И Афинеев, посупясь и помолчав, медленно склонил голову, признавши сугубую правоту Андреевых слов. Передавать власть, которая надлежит великому князю, в единые руки тысяцкого, этого не мог допустить никоторый из соревнующих меж собою великих бояринов московских.
— Кого думашь на свою руку перезвать? — деловито вопросил Афинеев. Шепотком они перебрали всех великих бояр, соглашаясь, что тот-то пойдет, а тот — станет за Вельяминовых, а иные порешат по владычному слову. Воздохнули, помолчали, глядя, как разоряется и кричит Григорий Пушка, как шумят, гневая, бояре, за столом.
— Кабы всема! — мечтательно протянул Андрей. — Всема — значит совокупной боярскою думою! Так и Василья живо бы скинули, и князь в единой нашей воле ходил!
Иван Родионыч вечером того дня, прискакавши к себе на Сходню, хмельной от усталости, речей застольных, от совокупного решения пойти с жалобою на тысяцкого к великому князю, отдал коня конюху, бросив короткое: «Поводи!» Вступил в сени, скидывая на ходу на руки прислуге дорожный грубошерстный вотол.

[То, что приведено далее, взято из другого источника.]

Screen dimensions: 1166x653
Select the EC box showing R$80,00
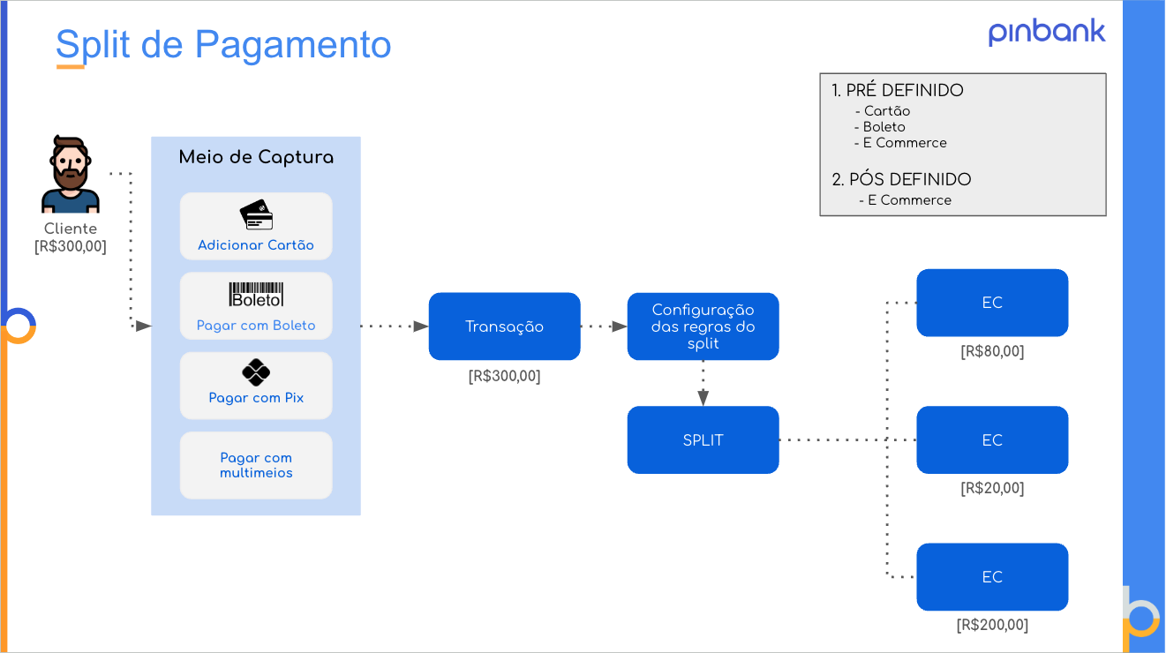992,302
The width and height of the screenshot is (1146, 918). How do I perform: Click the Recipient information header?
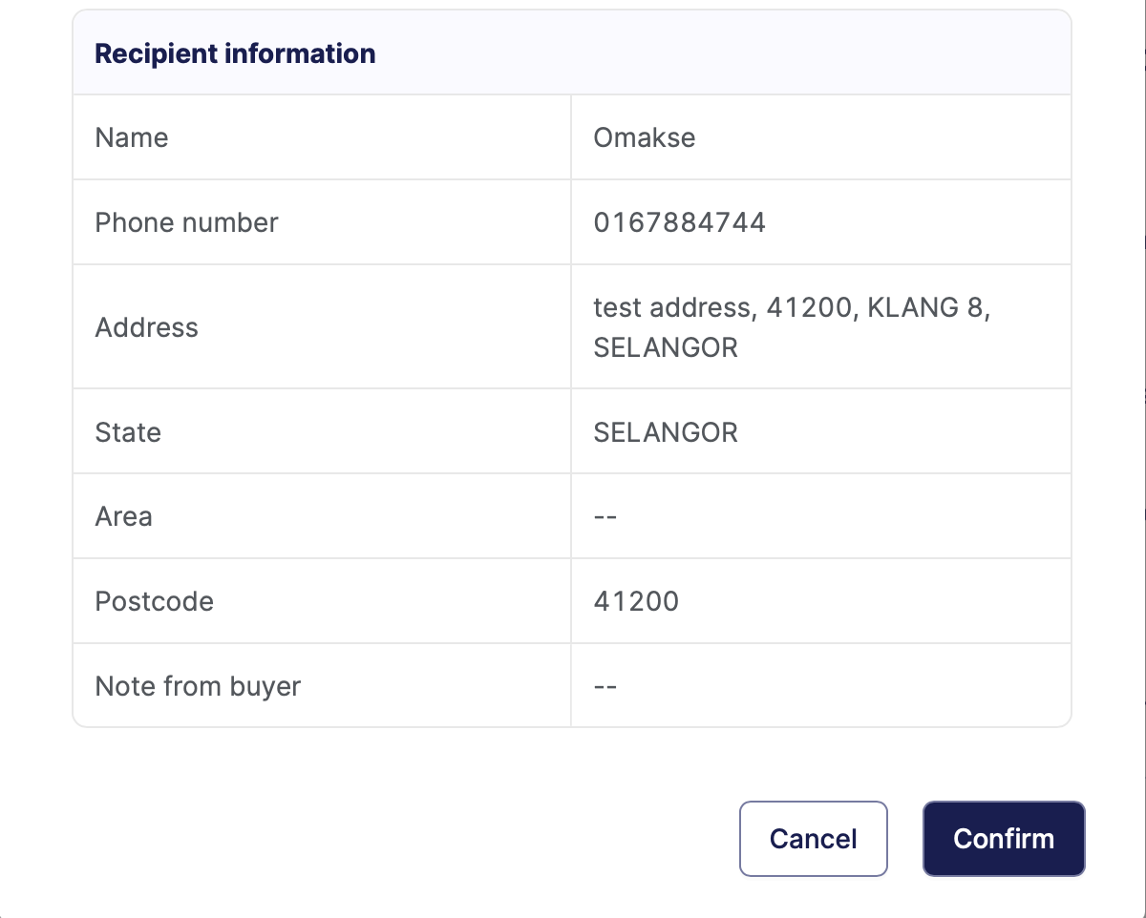tap(235, 53)
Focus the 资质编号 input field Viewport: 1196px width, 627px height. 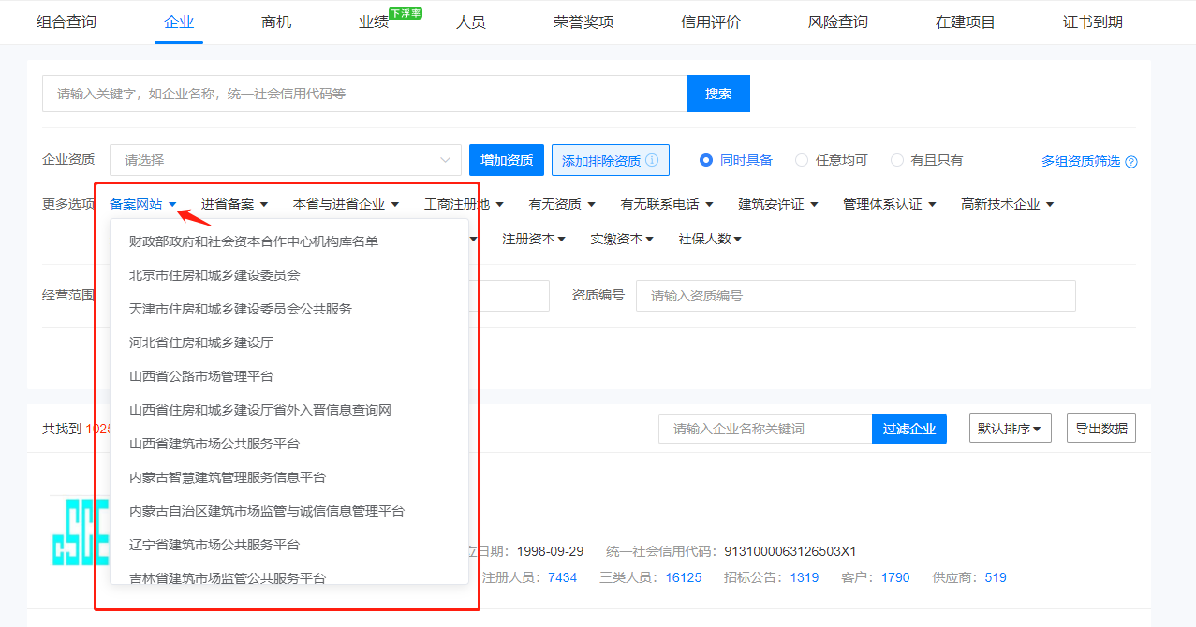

Клавдия, подсохшая, уменьшившаяся по сравнению с далекими годами своей зрелости, чуть сутулая, с сухими трепетными руками в синих венах, встретила сына в горнице, подставила щеку для поцелуя. Вопросила, раздвинув в улыбке лишенный многих зубов рот, все еще молодым, хоть и не сильным, чуть дребезжащим голосом:
— Ну, что порешили? Сказывай! Теперь вы все, значит, в оружии, уставя копья, пойдете на Василья Вельяминова? И Андрей напереди? Али тебя пошлют?
— Отколе уведала, мать? — хмуро возразил Иван.
— Давеча Тишка прискакал! Сказывал, что все наши собрались, и Минины, и Афинеев. Это значит — уже заговор целый!